Mais: Bekämpfung von Blattkrankheiten
Der Praxis stehen zur Bekämpfung der Blattdürre in Mais die neu zugelassenen Pflanzenschutzmittel Retengo Plus und Quilt Xcel zur Verfügung. Diese Mittel können nach Warndienstaufruf zum Einsatz kommen.
Auf den Internet-Seiten des Landwirtschaftlichen Technologiezentrums Augustenberg wurde ein Warndienstaufruf für die Anbauregionen Ravensburg, Biberach, Sigmaringen, Alb-Donau Kreis, Konstanz und den Bodenseekreis veröffentlicht.
In den benannten Regionen ist es in der Vergangenheit, insbesondere in Flusstälern, wo sich die Feuchtigkeit länger hält, in feucht warmen Sommern zu stärkerem Krankheitsbefall gekommen. Nur wenn die folgenden Risikofaktoren vorliegen, ist eine Behandlung sinnvoll:
• Maisäcker in Fluss- und Tallagen (zum Beispiel ehemalige Grünlandflächen)
• Regionen mit hohem Anteil an Sommerniederschlägen (Juni bis Anfang September)
• Fruchtfolgen mit Mais nach Mais beziehungsweise Mais alle zwei Jahre
• Pfluglose Bodenbearbeitung mit Blatt- und Stoppelresten von Mais auf dem Boden
• Sandböden und leichte Moräne-Standorte
• Frühe und mittelfrühe Maissorten
• Stetig ansteigende Anbaudichte in bestimmten Regionen und Betrieben
• Frühe Aussaat
Wenn kein Befallsrisiko für Ihren Mais besteht, sollten Sie von einer Behandlung absehen.
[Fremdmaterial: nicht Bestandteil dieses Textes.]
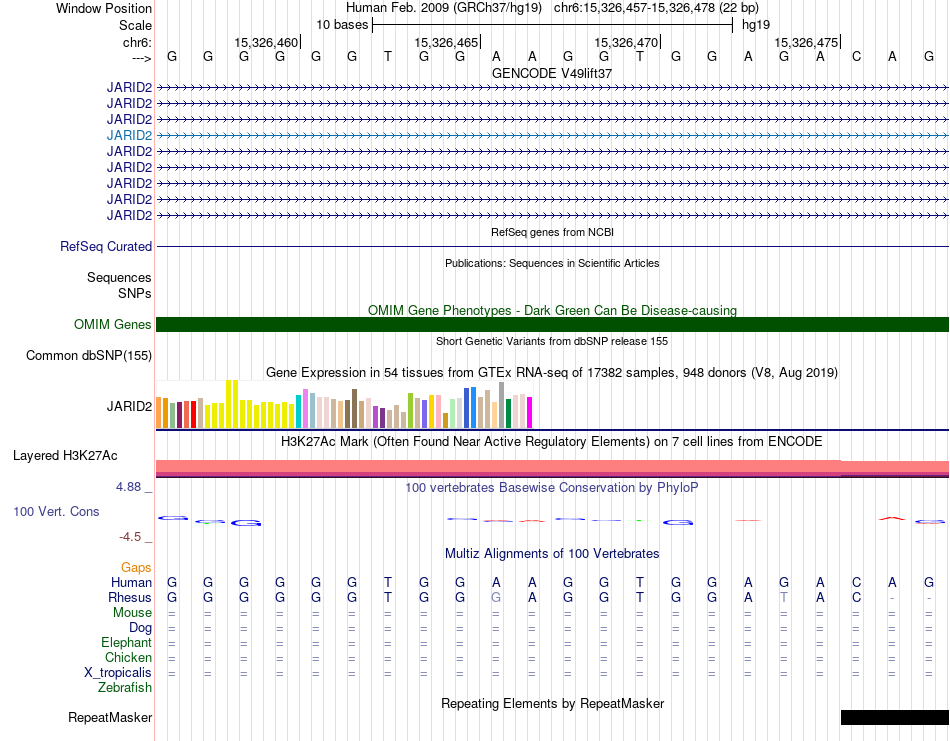Open the Multiz Alignments of 100 Vertebrates title

tap(552, 553)
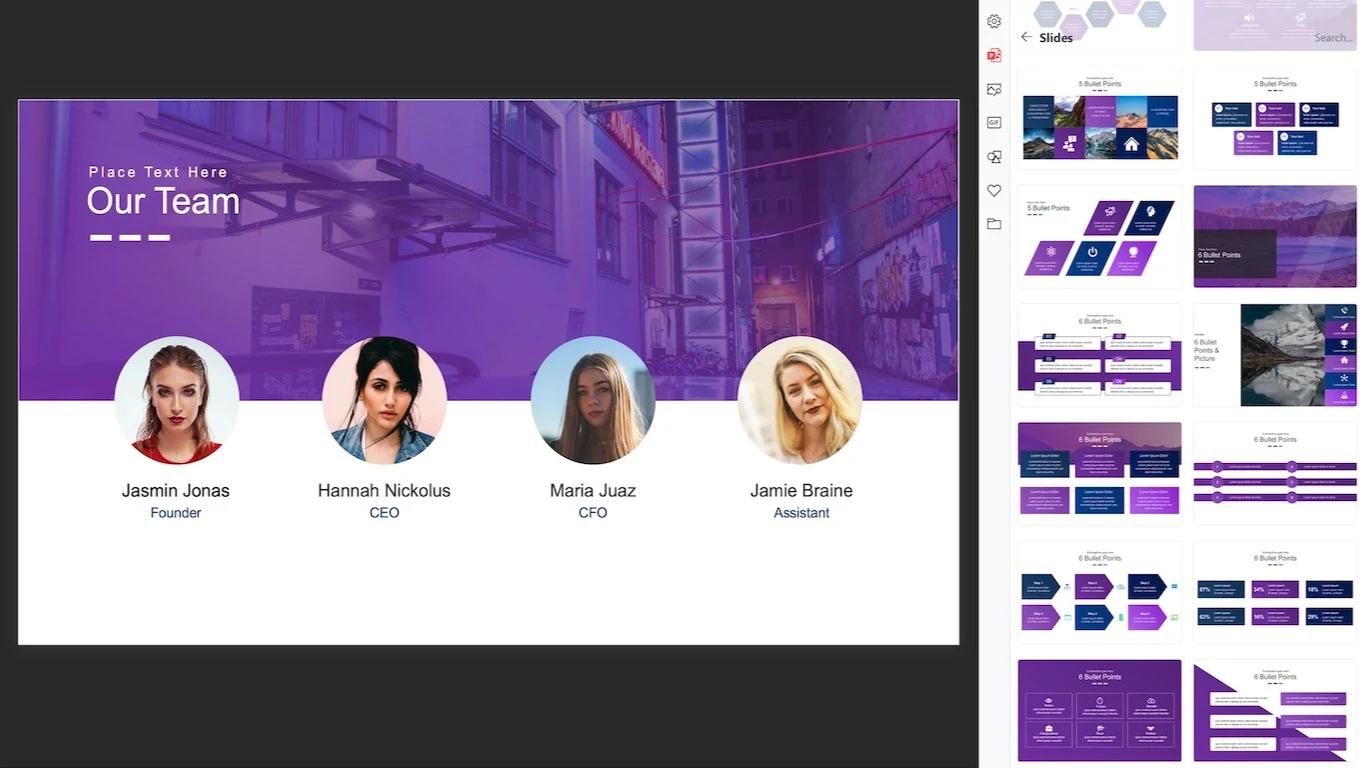Select the purple mountain lake 6 Bullet Points thumbnail

(1275, 236)
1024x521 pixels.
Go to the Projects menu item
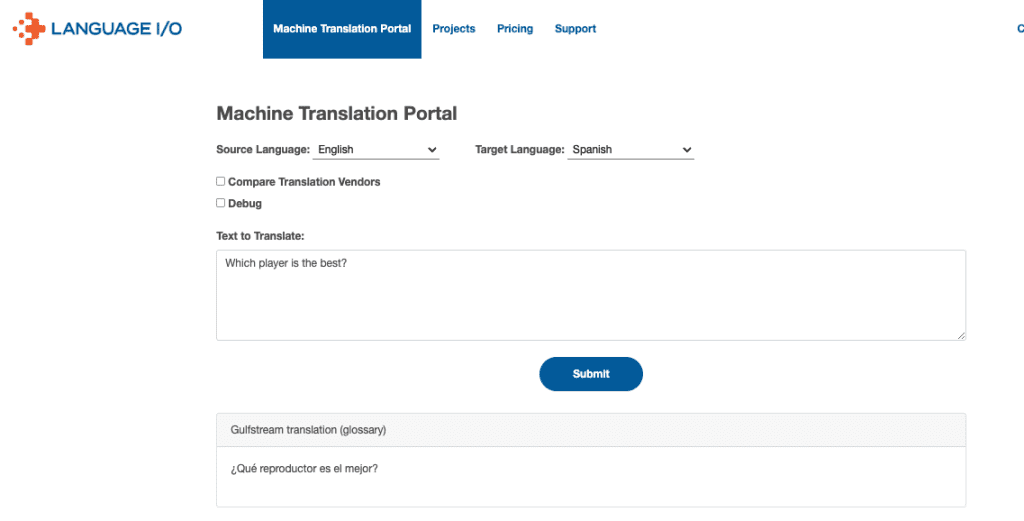point(453,29)
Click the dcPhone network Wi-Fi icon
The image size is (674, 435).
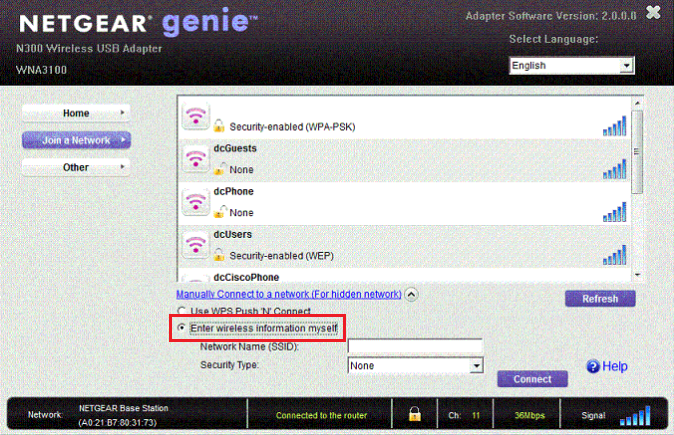pos(195,202)
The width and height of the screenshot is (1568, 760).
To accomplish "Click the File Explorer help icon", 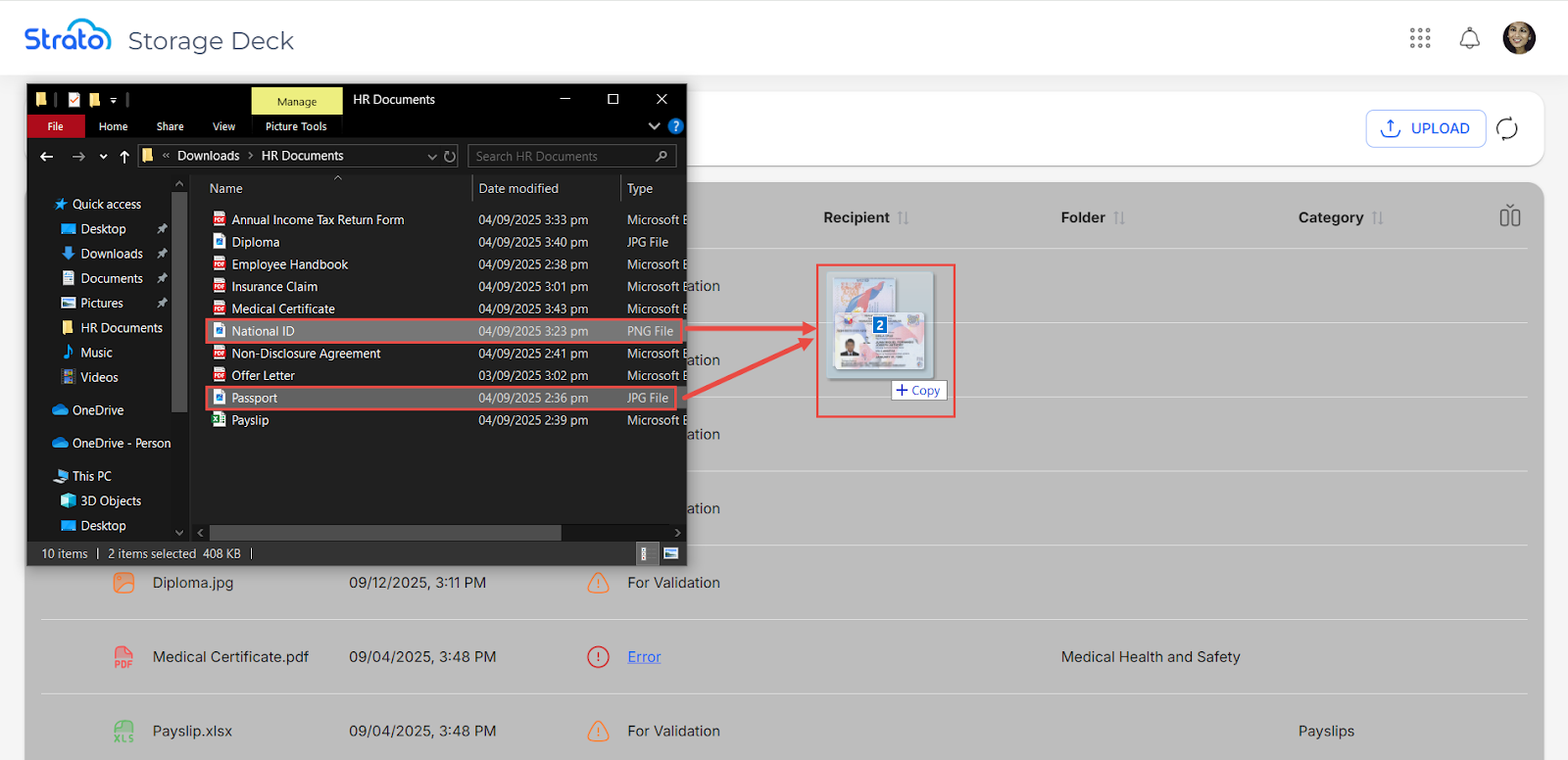I will tap(675, 126).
Mit dem Schlepper kann eine Spritzung bis circa einen Meter Pflanzengröße durchgeführt werden. Eine Behandlung von Beständen mit einer Pflanzengröße von 1,5 bis zwei Metern ist nur noch mit einem Stelzen- oder Hochradschlepper möglich. Um Ertragsverluste zu vermeiden, sollten Sie die Spritzung in jedem Fall in den Abendstunden durchführen. Die Maispflanzen sind dann beweglicher und neigen weniger zum Abbrechen.